Upon joining the Orioles, Palmeiro benefited from a sacrifice of a different sort: Jay Gibbons gave up his No.25 and took No.31, the number he wore at Cal State-Los Angeles and for two years in the minor leagues.

“It was very nice of him to do that,” Palmeiro said. “It means a lot to me to be able to get 25 back. I owe him a lot; I just want to see what it’s going to take.”

Gibbons gave up the number without making any demands, but the switch did not go off without a hitch.

“It feels weird. Look at my shoes,” Gibbons said, pointing to the No. 25 on the back of his spikes.
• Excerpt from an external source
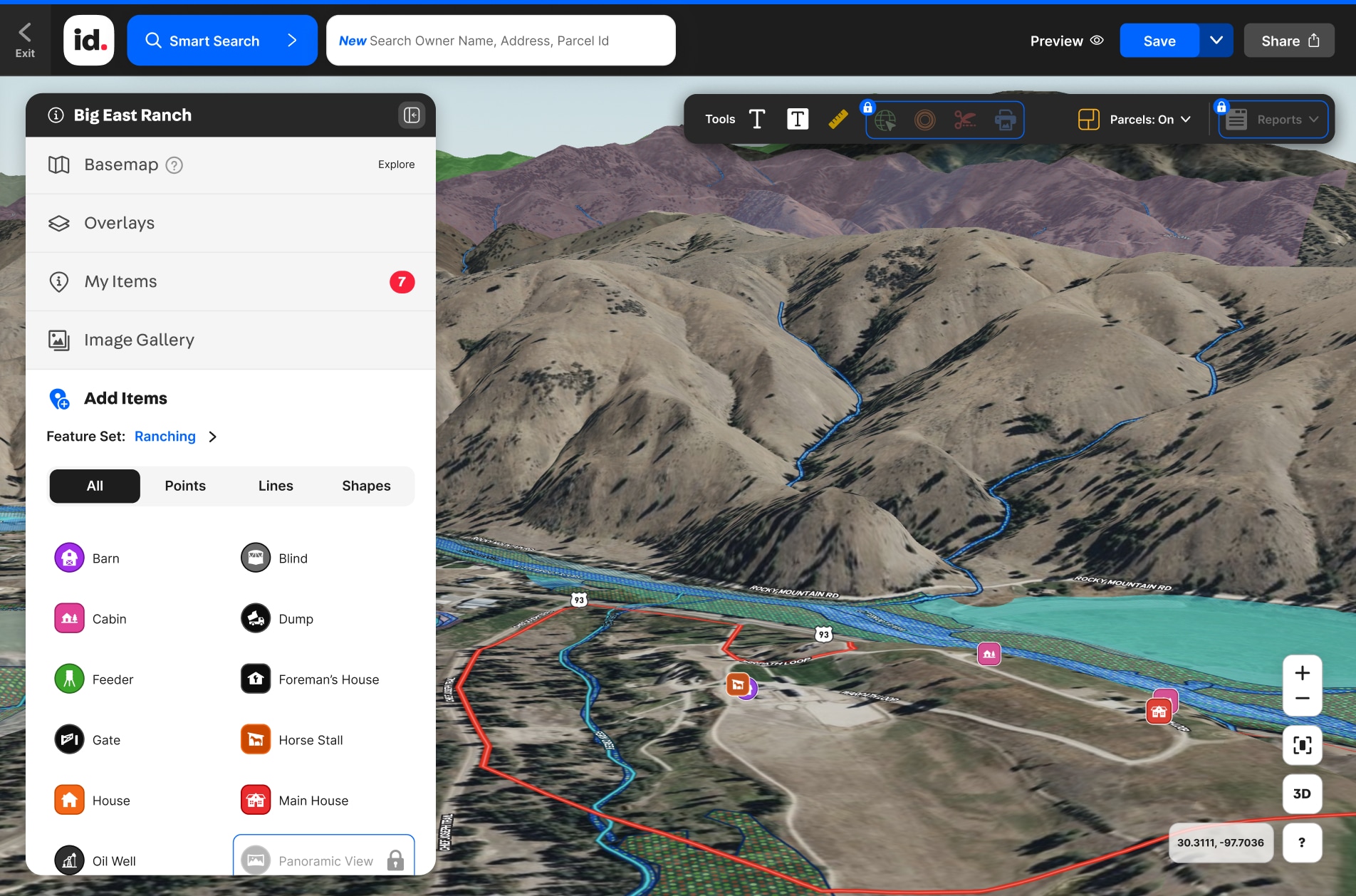Viewport: 1356px width, 896px height.
Task: Click the Cabin marker icon on the map
Action: (x=989, y=654)
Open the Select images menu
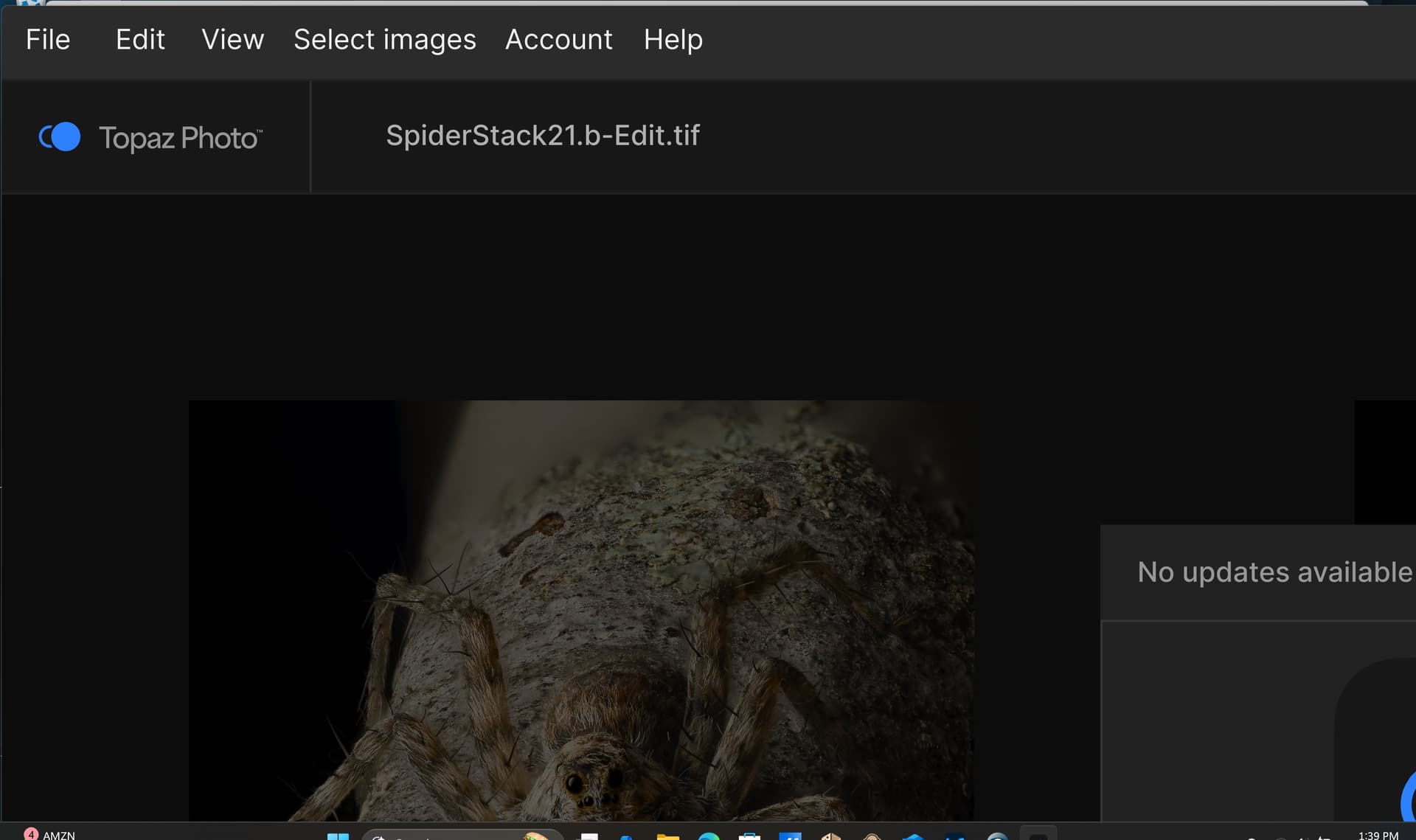Screen dimensions: 1416x840 [x=384, y=40]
The addition of Palmeiro means Gibbons can return to right field, the position he played for most of the 2003 season. He was switched to first base after the Orioles traded Jeff Conine to the Florida Marlins on Aug.31, but Gibbons’ move turned out to be only temporary.

“I’d rather be in right because I don’t have to relearn a position now,” Gibbons said.

Palmeiro, meanwhile, can’t wait to get reacquainted with playing first base, and he was eager to whip the ball around the horn with newcomer Miguel Tejada at shortstop, Melvin Mora at third base and Javy Lopez at catcher.

“It will take some time to come together, but it’s exciting to have all the new guys out there,” Palmeiro said. “I’m sure I’ll fit in nicely.”

The addition of Tejada, Lopez and Palmeiro should make the Orioles more competitive. The change already has caused far-reaching benefits for the rest of the team.

“It really is a different feeling. I don’t have to talk to you guys as much,” Gibbons said. “Really, though, it seems like it’s going to be a lot more fun. The buzz is a little different. I mean, look at our lineup from this year to last year. It’s night and day.”

Including that guy now wearing No.25.

“When I came here 10 years ago, I thought it would work out for me to stay here forever,” Palmeiro said. “Obviously it didn’t; I made the decision to go back home. I’ve got the opportunity now to come back and finish, hopefully as an Oriole. That would mean a lot to me. I couldn’t ask for a better situation.”